At present, at least in England, there are no signs of either of this happening. The unfortunate reality is cricket is today a peripheral sport in England and as a result of this decline England is peripheral to world cricket. The Aussies are up there, in front in every possible way — they set the agenda, they set the tone and in case someone is imprudent or ignorant to miss the point the efficient Aussie Cricket Export Committee steps in to reconfirm their domination.

In this context, India has been carpet bombed by Australia lately. Their coach visited India earlier in the year to tell us why they are so special. The Aussie team, he said, works democratically and the coach is actually a manger and a facilitator. His job is to create the right environment for players to perform, motivate/encourage/empower them to fulfil their potential and achieve group goals. A cricket team is no different than a corporate entity — both have to perform to achieve set objectives, the captain/CEO must ensure individuals comprising the team put their energies into the most productive channel.

The Australian psychologist has had a good run in India, providing inputs on mental strength and focus. He spoke to senior players and will soon bring out a manual to be used by others. Modern thinking says cricket is in the mind and if the mind is not trained, or if there is no mind in the first place, then there is a serious problem. Cricketers must, from an early stage, learn to handle pressure, focus on essentials and prepare for handling various demands that competitive cricket throws up.

Australian coaches and trainers are busy in India, someone or the other keeps springing up every other day, the long list stretches from the Chappells, Simpson and Marsh down to Inverarity. They hold forth at different forums, expounding on the great Aussie cricket experience to spellbound audiences across the country.

Interestingly, the Aussie influence is spreading beyond cricket, easing gently into new, exciting territories. Steve Waugh, after his successful (from the publicity standpoint) and satisfying (from the emotional standpoint) association with Udayan is now working with the Aussie Tourism department to attract visitors from India. Ricky Ponting is a brand ambassador with Cricket Next, a Mumbai based cricket website. Brett Lee, though injured, is writing newspaper columns for Indian papers and featuring in many advertisements. Every other member of the Australian party is engaged in some form of commercial tie up during the tour, players are writing columns, attending events, endorsing products — their diaries are full and each day is a crowded whirl of activity.

Steve Waugh speaks feelingly about his desire to win here, described fashionably as some final frontier as if India is a lawless, wild, mysterious, exotic location inhabited by the Taliban or Al Qaeda.

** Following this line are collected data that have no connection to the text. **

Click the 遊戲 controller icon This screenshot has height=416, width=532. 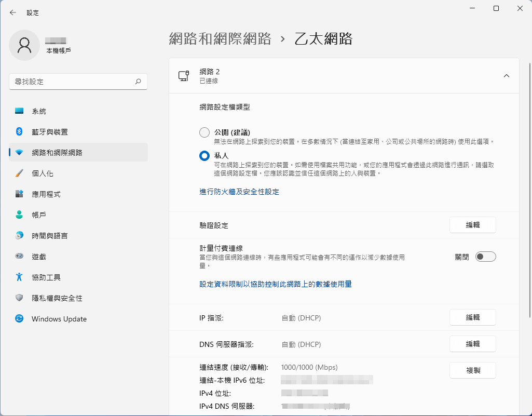coord(19,257)
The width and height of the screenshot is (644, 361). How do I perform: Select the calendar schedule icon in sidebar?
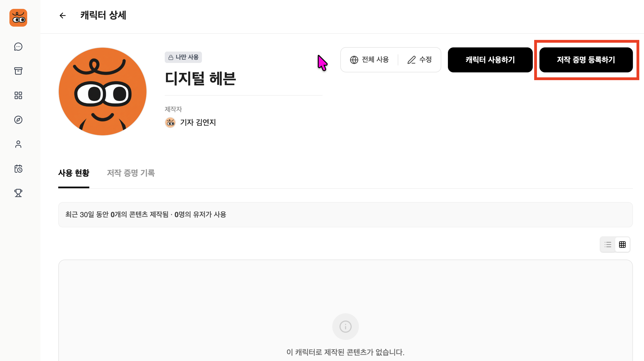[x=18, y=169]
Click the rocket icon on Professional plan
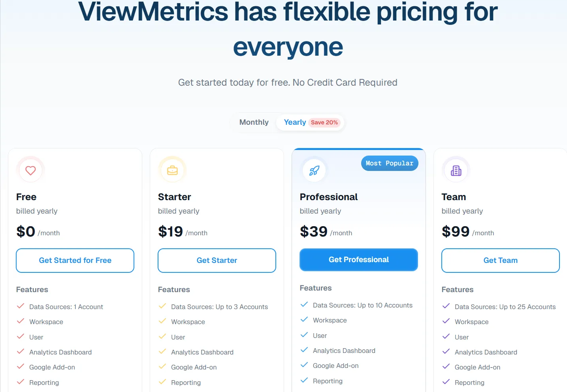Viewport: 567px width, 392px height. click(314, 171)
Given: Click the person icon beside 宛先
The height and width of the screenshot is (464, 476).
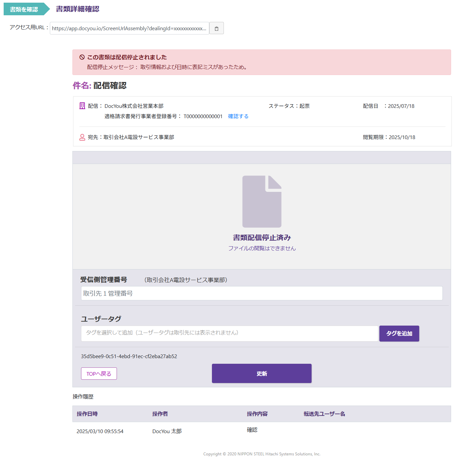Looking at the screenshot, I should 82,137.
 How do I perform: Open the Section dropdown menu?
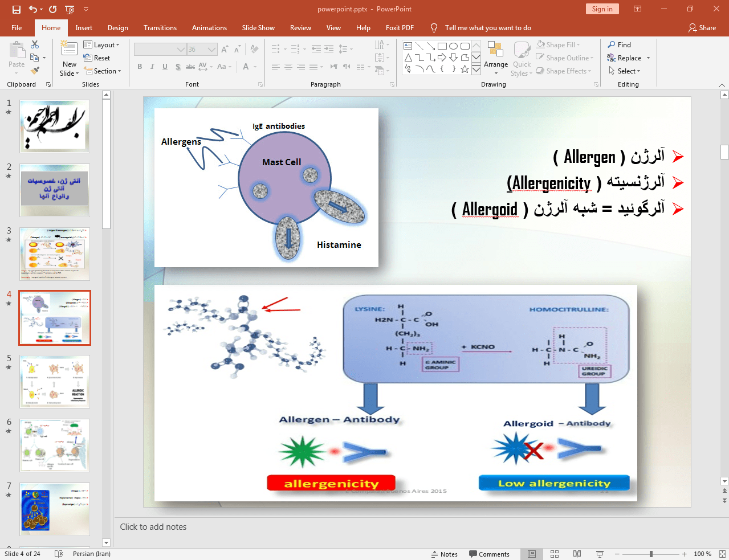(x=103, y=71)
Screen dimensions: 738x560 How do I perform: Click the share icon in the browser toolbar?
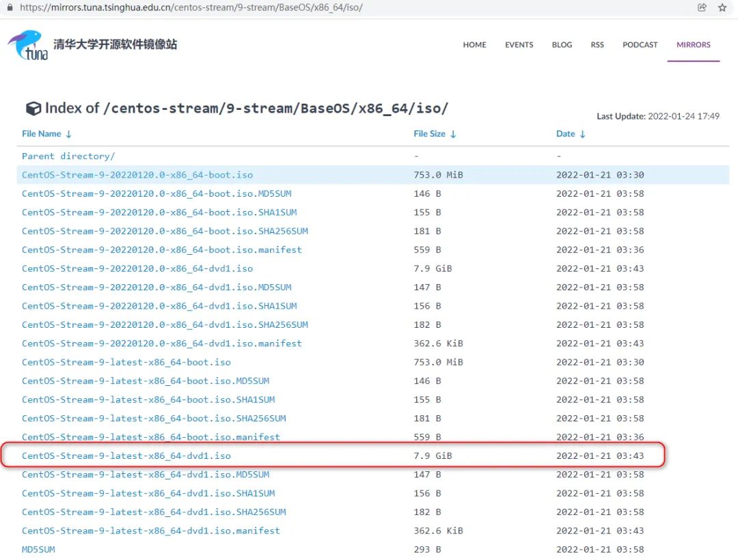(702, 8)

According to Steve Waugh India is a cricket country that has to be subdued by Australia, a more powerful, more civilised cricketing superpower.

This can, possibly, only happen in the distant future because Tests are not planned between the two nations. But whether Australia wins a Test series in India or not, and whether Waugh is part of that campaign, there is no disputing that at least for the moment Australia's cricket conquest of India is complete.